AI engines recommend businesses they can clearly read and have reason to trust:
- Content that says exactly what you do, who for, and where. In plain text, specific enough for a machine to match to a real question.
- Named people with real credentials behind that content. Not an anonymous corporate voice.
- Genuine mentions on sources the AI already trusts. Earned, not manufactured.
- A site that is technically accessible. So the crawlers can actually read it in the first place.
- The same business, described consistently, everywhere it appears.
That list has survived the crawler directive wave, llms.txt, Google's AI guide, and now OKF. It will survive the next format too. If your fundamentals are right, a new file format is a marginal optimisation. If they are not, no file format will save you, which is the part the bandwagon never mentions.
So should you do anything about OKF?
For most businesses: no, not yet. Keep an eye on it. If the consumer engines start reading website OKF bundles, that changes the calculation, and we will say so, here, with the evidence, the way we did when Google contradicted llms.txt.
If you run a data or engineering team and you are drowning in scattered internal documentation, OKF is worth a serious look right now, for its actual purpose: making your internal knowledge portable and readable by the agents working inside your organisation. That is a real problem it genuinely solves.

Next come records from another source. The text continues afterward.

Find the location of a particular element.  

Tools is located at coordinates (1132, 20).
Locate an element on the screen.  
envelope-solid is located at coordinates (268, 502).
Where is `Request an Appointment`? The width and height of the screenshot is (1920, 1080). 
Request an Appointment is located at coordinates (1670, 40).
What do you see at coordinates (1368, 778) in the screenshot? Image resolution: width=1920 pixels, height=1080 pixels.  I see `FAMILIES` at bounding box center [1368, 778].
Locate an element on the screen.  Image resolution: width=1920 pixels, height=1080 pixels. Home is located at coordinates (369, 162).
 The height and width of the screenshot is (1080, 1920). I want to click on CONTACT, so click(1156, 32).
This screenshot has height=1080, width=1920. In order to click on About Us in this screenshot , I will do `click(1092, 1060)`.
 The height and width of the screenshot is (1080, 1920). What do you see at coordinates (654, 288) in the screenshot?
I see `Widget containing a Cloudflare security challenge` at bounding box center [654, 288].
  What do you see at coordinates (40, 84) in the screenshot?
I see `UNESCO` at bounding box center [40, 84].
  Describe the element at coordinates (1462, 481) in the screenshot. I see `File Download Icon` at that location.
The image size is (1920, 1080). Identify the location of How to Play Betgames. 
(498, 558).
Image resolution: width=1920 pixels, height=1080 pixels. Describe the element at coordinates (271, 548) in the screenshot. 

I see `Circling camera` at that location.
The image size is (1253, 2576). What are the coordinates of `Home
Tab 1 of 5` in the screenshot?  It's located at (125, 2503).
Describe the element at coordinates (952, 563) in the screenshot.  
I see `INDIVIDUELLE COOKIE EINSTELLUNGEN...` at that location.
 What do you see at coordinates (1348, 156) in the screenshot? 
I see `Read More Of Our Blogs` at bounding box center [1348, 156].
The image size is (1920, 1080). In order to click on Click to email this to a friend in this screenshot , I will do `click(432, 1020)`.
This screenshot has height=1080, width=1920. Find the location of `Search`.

But if you are a small business owner wondering whether OKF is the thing that finally gets you recommended by ChatGPT, the answer is the same as it was before Thursday. Get the fundamentals right, and measure where you actually stand.
One note on naming, since it trips people up: Google's Open Knowledge Format is unrelated to the Open Knowledge Foundation, a separate non-profit, and to a supply-chain spec that shares the same initials. When we say OKF, we mean Google Cloud's 2026 markdown format.